Inquiry Regarding Umap and Bismap

19 views
Skip to first unread message

許靖

unread,
Jun 12, 2024, 1:25:58 AM6/12/24
to Ubismap
Dear Author,

I hope this message finds you well.

I have several questions regarding Umap and Bismap and would appreciate your assistance:

    When checking kmers, did you use hg38 with soft-masking (lower case) or hard-masking (N, analysis_set)?
    Did you utilize any decoy, alt, or patch contigs?

You have provided k250 and k150 results to T2T, but hg38 results only go up to k100. Would you be willing to provide additional k-mer to cover common sequencer read lengths, specifically:

    300
    250
    150
    100
    75
    50
    36
    24

Please notify me once these updates are available in the UCSC Table Browser or https://bismap.hoffmanlab.org/.

Thank you for your assistance.

Best regards,

Ching Hsu

Eric Roberts

unread,
Jun 13, 2024, 11:38:08 AM6/13/24
to Ubismap
Hi,

I'm not the original author of the software, but I'm doing my best to maintain it currently.
As far as I know only hard-masking 'N' was used when checking k-mers.
I don't believe any decoy alt or patch contigs were considered.

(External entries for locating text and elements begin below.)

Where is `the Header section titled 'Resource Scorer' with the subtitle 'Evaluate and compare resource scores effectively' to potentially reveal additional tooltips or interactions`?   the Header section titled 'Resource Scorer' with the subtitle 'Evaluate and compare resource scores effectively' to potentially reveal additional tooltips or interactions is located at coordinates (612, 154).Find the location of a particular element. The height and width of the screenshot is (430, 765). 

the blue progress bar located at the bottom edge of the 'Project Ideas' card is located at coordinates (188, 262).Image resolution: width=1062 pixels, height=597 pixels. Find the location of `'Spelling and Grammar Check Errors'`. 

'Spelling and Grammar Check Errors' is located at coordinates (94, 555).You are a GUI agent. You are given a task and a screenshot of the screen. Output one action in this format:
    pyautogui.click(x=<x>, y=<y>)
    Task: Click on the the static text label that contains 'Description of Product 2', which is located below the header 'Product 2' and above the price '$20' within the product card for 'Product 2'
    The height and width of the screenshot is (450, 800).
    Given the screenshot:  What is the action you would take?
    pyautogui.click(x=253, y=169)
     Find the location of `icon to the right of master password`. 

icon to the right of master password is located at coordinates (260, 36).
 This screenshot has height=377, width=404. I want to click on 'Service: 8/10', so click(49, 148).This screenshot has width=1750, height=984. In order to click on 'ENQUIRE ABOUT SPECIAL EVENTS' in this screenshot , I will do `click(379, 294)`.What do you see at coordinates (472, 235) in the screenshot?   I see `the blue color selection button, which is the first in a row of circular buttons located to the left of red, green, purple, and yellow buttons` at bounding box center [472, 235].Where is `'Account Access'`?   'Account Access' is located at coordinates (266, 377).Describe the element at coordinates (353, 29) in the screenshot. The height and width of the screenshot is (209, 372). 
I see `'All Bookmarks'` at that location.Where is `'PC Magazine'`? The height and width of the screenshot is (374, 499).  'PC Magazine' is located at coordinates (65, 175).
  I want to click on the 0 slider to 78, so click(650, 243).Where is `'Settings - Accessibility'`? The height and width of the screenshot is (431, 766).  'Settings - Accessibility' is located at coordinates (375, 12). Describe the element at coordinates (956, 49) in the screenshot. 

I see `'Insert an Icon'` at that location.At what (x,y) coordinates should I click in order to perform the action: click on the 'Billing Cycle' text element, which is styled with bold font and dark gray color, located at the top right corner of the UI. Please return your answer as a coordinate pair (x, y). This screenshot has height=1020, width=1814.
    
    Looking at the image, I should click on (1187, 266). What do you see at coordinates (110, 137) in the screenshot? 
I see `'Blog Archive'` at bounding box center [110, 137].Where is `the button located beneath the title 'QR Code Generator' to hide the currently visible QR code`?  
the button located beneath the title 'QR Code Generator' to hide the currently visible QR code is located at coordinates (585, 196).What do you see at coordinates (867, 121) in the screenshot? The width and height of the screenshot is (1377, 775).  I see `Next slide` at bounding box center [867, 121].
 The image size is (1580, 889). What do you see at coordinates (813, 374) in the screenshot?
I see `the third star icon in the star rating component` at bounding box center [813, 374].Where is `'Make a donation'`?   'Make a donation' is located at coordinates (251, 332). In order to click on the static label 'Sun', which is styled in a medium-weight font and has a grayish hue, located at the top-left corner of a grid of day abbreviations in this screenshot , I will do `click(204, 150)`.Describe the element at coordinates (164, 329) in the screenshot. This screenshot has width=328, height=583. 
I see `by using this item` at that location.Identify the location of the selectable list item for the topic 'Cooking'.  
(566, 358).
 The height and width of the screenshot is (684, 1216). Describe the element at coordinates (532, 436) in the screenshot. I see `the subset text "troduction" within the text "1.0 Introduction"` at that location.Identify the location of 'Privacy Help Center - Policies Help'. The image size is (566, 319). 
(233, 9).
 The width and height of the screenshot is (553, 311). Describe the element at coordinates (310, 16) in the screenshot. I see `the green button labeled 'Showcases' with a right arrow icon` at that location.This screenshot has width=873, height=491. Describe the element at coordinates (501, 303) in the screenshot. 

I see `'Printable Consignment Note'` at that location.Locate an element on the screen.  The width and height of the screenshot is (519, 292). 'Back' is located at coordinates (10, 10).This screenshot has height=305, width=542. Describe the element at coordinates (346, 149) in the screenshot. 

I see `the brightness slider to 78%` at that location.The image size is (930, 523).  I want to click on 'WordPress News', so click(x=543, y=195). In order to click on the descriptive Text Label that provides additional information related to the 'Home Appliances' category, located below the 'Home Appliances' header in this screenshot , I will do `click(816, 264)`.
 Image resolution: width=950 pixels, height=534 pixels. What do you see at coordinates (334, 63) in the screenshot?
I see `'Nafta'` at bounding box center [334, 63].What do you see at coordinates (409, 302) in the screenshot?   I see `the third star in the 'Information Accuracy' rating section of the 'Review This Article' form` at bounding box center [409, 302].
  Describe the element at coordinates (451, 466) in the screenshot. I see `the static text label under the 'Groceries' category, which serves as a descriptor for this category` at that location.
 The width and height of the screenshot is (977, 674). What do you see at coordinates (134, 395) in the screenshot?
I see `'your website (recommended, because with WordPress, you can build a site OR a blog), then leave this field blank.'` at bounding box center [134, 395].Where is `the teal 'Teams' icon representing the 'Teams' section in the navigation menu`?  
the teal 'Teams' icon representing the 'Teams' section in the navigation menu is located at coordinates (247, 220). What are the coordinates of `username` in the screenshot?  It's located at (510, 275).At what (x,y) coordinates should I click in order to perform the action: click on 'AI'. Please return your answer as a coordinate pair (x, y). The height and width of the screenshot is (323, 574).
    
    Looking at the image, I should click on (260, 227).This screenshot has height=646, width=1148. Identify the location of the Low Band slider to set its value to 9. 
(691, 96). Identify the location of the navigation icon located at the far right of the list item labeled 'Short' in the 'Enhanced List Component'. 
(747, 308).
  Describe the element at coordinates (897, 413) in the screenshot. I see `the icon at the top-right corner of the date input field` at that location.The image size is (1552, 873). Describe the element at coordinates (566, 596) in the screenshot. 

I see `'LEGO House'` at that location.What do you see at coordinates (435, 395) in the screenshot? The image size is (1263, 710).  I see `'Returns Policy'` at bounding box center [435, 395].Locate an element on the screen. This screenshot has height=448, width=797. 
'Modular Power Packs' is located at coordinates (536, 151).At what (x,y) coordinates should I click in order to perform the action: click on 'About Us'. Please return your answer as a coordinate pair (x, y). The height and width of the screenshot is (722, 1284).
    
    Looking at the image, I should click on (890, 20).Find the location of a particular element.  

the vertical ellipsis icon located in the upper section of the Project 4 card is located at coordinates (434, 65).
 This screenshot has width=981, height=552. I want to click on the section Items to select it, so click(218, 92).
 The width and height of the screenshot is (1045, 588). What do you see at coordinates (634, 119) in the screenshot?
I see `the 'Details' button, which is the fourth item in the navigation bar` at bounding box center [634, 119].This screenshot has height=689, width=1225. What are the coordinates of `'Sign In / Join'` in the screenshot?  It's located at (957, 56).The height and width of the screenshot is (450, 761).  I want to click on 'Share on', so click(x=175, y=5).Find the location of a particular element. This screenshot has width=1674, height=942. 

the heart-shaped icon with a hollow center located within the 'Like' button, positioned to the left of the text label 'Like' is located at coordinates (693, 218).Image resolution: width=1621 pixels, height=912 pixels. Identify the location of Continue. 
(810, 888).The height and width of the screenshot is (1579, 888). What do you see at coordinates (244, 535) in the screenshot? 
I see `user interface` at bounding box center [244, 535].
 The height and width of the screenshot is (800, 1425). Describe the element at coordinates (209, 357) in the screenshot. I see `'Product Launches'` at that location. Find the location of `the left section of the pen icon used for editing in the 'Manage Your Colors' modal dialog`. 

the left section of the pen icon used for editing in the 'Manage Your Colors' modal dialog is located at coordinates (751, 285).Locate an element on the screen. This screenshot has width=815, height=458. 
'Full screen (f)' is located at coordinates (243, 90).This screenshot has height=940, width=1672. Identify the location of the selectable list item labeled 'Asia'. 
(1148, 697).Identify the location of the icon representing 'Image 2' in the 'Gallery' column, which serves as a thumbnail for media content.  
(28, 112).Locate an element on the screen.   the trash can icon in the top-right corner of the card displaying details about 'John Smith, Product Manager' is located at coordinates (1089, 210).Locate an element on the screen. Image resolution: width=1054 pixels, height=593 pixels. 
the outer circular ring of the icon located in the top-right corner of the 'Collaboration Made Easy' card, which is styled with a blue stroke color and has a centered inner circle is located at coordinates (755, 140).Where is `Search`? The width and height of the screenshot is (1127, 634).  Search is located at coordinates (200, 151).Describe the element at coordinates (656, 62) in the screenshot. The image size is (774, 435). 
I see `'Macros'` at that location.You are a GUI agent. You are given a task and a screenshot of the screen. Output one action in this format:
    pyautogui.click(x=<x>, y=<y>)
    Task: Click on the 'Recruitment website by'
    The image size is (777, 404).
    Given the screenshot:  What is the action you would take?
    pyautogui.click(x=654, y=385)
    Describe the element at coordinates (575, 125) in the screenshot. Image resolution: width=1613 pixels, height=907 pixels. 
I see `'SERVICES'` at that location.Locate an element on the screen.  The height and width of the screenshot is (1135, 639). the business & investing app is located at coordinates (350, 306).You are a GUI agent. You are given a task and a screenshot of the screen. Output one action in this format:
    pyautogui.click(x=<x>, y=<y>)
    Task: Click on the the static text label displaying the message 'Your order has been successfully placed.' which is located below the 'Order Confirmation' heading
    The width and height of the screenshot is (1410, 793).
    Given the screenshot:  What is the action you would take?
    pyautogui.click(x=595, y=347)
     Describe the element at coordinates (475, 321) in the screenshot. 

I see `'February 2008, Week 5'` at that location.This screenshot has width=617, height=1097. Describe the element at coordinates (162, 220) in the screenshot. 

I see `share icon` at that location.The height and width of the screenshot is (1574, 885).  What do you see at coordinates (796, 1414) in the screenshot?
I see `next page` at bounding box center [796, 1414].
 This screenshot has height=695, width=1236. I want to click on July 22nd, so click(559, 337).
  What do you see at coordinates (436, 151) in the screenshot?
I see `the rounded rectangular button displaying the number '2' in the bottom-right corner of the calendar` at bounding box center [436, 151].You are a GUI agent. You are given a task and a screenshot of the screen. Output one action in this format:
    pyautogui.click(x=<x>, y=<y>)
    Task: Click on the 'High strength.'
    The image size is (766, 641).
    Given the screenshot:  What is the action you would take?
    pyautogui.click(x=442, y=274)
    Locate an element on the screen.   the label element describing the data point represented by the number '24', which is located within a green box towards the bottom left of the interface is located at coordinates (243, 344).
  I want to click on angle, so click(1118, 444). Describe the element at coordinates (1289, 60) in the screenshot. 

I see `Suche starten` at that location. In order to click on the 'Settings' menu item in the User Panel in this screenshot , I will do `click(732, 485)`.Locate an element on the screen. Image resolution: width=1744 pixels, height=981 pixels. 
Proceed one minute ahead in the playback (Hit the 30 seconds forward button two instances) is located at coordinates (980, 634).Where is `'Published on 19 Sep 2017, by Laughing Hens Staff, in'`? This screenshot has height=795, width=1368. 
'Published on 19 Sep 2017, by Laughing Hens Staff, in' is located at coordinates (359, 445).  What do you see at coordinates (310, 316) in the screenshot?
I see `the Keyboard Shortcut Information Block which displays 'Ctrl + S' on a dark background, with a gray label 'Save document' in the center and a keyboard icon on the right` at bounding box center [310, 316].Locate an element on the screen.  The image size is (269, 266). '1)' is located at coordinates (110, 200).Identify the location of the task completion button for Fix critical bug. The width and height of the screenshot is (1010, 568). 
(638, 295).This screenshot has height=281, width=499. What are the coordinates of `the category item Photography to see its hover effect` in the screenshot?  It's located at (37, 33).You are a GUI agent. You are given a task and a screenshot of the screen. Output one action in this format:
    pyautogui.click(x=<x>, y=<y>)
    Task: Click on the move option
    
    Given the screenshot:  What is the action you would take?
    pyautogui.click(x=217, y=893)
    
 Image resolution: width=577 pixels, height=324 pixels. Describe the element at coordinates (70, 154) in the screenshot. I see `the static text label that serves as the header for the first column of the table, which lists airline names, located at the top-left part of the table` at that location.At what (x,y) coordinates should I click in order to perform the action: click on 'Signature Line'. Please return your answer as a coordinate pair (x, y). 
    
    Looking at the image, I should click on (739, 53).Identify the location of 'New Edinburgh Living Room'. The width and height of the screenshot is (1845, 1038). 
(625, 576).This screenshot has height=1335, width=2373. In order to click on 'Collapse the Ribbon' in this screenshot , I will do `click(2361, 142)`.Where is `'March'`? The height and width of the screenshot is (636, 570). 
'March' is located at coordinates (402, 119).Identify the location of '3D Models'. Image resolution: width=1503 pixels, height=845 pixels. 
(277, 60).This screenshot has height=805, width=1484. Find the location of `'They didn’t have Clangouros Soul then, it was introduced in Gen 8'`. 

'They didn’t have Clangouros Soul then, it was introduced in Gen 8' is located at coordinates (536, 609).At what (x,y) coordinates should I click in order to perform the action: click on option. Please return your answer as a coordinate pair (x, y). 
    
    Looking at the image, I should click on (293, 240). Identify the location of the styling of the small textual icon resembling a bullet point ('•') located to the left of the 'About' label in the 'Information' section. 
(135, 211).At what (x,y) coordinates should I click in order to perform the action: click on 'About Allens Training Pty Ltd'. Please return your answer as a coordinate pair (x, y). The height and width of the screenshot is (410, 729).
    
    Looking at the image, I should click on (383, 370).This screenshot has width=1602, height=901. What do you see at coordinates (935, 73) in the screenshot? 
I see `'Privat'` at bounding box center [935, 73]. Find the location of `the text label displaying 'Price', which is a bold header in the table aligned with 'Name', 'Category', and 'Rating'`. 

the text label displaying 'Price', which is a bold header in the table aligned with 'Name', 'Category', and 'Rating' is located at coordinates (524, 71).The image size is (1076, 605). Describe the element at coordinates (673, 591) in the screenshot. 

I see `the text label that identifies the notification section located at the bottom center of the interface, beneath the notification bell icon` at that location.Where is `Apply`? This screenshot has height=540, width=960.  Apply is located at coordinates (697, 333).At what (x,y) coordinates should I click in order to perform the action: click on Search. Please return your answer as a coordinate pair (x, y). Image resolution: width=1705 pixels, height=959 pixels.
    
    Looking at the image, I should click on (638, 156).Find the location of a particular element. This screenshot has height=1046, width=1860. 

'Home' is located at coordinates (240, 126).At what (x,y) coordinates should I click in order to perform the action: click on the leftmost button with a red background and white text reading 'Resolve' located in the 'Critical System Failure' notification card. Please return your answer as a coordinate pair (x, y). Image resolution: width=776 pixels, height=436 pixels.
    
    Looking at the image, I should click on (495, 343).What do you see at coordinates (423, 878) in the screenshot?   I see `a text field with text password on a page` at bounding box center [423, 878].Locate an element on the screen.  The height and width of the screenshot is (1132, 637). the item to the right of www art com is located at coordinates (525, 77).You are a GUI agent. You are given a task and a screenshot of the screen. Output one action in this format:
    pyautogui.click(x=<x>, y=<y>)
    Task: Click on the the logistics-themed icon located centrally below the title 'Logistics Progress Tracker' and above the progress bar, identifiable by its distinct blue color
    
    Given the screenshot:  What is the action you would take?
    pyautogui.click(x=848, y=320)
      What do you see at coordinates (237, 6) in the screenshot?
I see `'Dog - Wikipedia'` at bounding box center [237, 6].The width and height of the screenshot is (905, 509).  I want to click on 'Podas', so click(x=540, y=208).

Work is being carried out to hopefully support a much wider range of kmer lengths for both T2T and hg38. When there's been a big update we will sure to update on here as well.

Hope that helps!

Eric

許靖

unread,
Jun 13, 2024, 10:28:56 PM6/13/24
to Ubismap
I found the following links on the forum:
https://bismap.hoffmanlab.org/raw/uint/hg38all/umap/bedFiles/k150.GRCh38.Umap.bed.gz
https://bismap.hoffmanlab.org/raw/uint/hg38all/umap/bedFiles/k200.GRCh38.Umap.bed.gz
https://bismap.hoffmanlab.org/raw/uint/hg38all/umap/bedFiles/k250.GRCh38.Umap.bed.gz

Since https://bismap.hoffmanlab.org/raw/uint/hg38all/umap/bedFiles/ is inaccessible, it may give the impression that it is not available.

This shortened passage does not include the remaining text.